From those two cows, Jack raised his first ox-team. When they became old enough to work, he made what was considered at that time, good progress, clearing land. He worked a portion of each year in logging camps, as donkey engineer, to earn a grub stake for the family, until such time as the ranch would support them. Later he operated a store and hotel at the Lake and built the old log hotel in 1903.

In 1905 he sold out to Ransom Higley and moved to Toledo, Wash. where he operated a sawmill, until unfortunately, he was burned out and lost about all he possessed. He then returned to Quinault and purchased the little water mill at Merriman's Falls from E. H. Adams, remaining here until his death in 1924.


THE HIGLEYS - 1890



The Higley ancestors came to America from England, the first as early as 1630. The first, by the name of Higley, in the year of 1666 - a boy seventeen years of age. Following down the direct line of my fore-fathers from this boy. I find only one who 'stayed put'. The others hit the western trail at some period of their lives.

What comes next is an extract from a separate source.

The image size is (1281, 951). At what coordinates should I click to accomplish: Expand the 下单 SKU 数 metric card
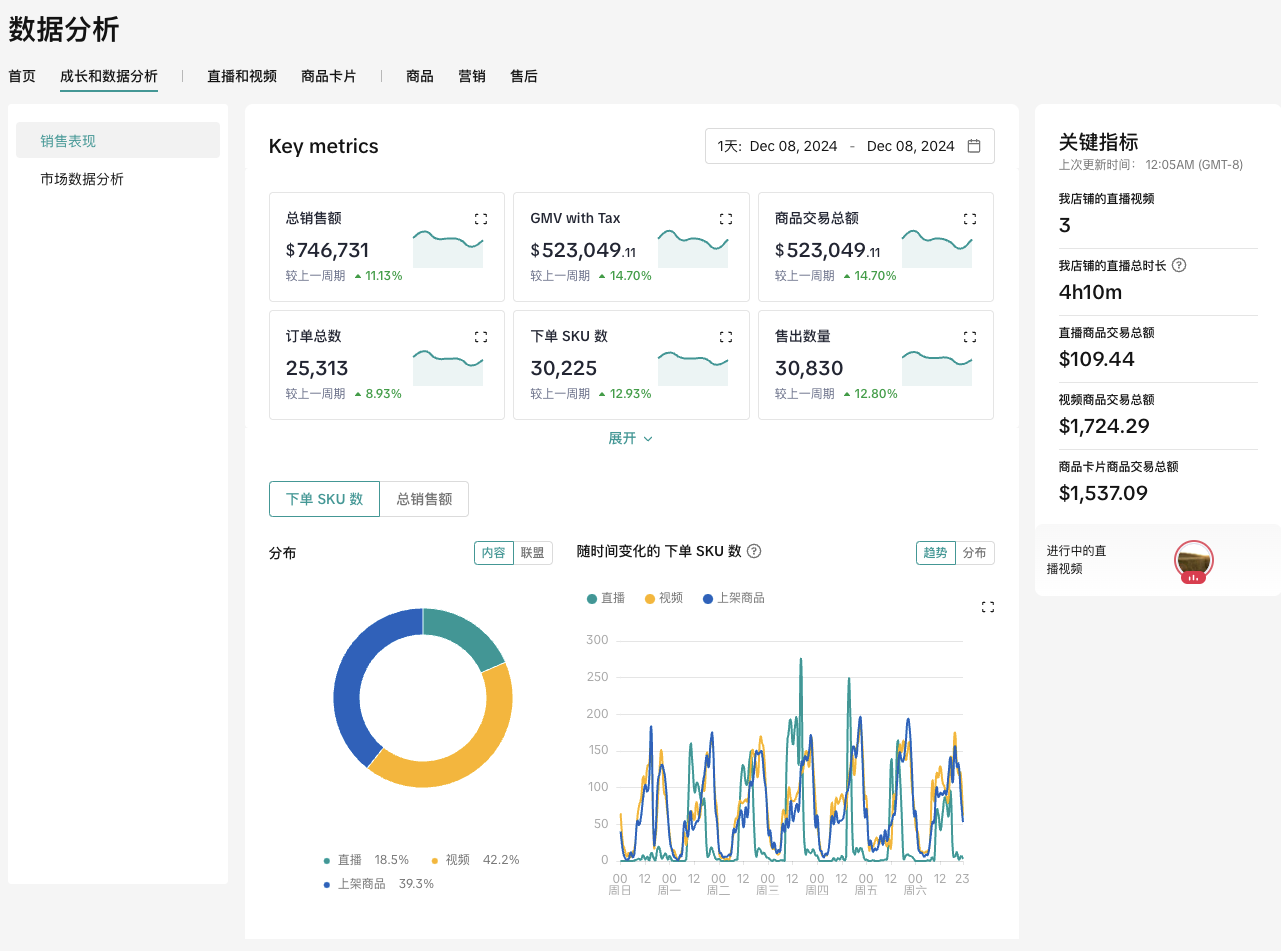pos(726,337)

Alfred V. Higley was born in Pennsylvania. Enlisted in the Civil War in the spring of 1864 at the age of fifteen. He was wounded at Dallas, Georgia, spent several weeks in the hospital, went back to the army in time to join in Sherman's march to the Sea. In the spring of 1878, he got the western fever and started for Kansas. At that time, there were numerous little sawmills on the upper reaches of the Allegheny River, and on the spring freshets they floated the lumber down the creeks in small bundles, and as the stream increased in size doubled them up, until they reached the Ohio River.